- Nickname: Framarar, The Blues (Icelandic: Þeir Bláu)
- Founded: 1970
- History: Men's team 1970–1987 2010–2013 Women's team 1971–1977
- Location: Reykjavík, Iceland
- Team colors: Blue and White
- Website: fram.is
| Home | Away |

= Fram Reykjavík Basketball =

Körfuknattleiksdeild Fram (English: Fram's basketball department) was the basketball department of Knattspyrnufélagið Fram, located in Reykjavík, Iceland.

==Men's basketball==
===History===
In 1973 Fram participated in the first edition of the Icelandic Second Division and became its first winner.

From the following season, the 1974–75 season, Fram Reykjavík began their leadership in the First Division and their series of wins which ended in the 1985–86 season when they won their fourth title.

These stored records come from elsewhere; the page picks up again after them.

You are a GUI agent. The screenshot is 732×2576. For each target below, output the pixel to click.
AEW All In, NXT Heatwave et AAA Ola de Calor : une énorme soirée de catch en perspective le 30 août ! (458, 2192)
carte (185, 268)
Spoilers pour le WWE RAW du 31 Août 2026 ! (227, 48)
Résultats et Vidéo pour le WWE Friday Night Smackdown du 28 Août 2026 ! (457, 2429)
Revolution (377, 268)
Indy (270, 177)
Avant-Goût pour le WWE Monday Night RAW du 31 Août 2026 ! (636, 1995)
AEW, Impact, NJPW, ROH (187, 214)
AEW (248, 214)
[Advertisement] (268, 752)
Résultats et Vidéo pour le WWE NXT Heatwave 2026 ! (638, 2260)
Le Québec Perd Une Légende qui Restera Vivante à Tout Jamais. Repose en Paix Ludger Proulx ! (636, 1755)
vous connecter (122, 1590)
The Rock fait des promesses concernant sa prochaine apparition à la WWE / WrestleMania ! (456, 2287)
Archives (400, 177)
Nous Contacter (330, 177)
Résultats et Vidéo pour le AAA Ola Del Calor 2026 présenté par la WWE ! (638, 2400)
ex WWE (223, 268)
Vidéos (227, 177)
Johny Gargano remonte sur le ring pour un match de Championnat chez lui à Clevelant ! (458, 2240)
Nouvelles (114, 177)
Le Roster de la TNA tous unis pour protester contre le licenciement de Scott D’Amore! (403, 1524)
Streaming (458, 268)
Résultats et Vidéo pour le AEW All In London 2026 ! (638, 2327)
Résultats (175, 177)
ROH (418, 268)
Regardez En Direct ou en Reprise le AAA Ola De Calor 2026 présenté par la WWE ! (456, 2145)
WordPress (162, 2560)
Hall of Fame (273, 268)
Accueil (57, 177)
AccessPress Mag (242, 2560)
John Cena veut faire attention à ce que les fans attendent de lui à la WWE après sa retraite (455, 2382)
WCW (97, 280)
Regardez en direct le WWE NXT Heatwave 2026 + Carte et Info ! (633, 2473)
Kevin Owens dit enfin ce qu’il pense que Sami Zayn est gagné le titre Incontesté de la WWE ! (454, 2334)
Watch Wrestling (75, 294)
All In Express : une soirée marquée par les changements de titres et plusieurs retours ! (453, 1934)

Fram's best season came in 1981–1982 when the team won the Icelandic cup and finished second in the Úrvalsdeild. The basketball department disbanded after the 1986–87 season but had a brief revitalization in the 2010s, playing three seasons in the Second Division from 2010 to 2013 and making it to the playoffs in 2012 and 2013.

===Honours, trophies and achievements===
- Icelandic Cup (1):
  - 1982
- Icelandic Division I (4):
  - 1974–75, 1978–79, 1980–81, 1985–86
- Icelandic Division II (1):
  - 1973–74

===Notable players===

| Criteria |
|---|
| To appear in this section a player must have either: Set a club record or won an individual award while at the club; Played at least one official international match for their national team at any time; Played at least one official NBA match at any time.; |

==Women's basketball==
===History===
Fram's women's basketball department was founded in March 1971. The club fielded a women's senior team in the Icelandic tournament for the first and only time during the 1976–77 season. The team folded after the annual Reykjavík Basketball Tournament in the fall of 1977.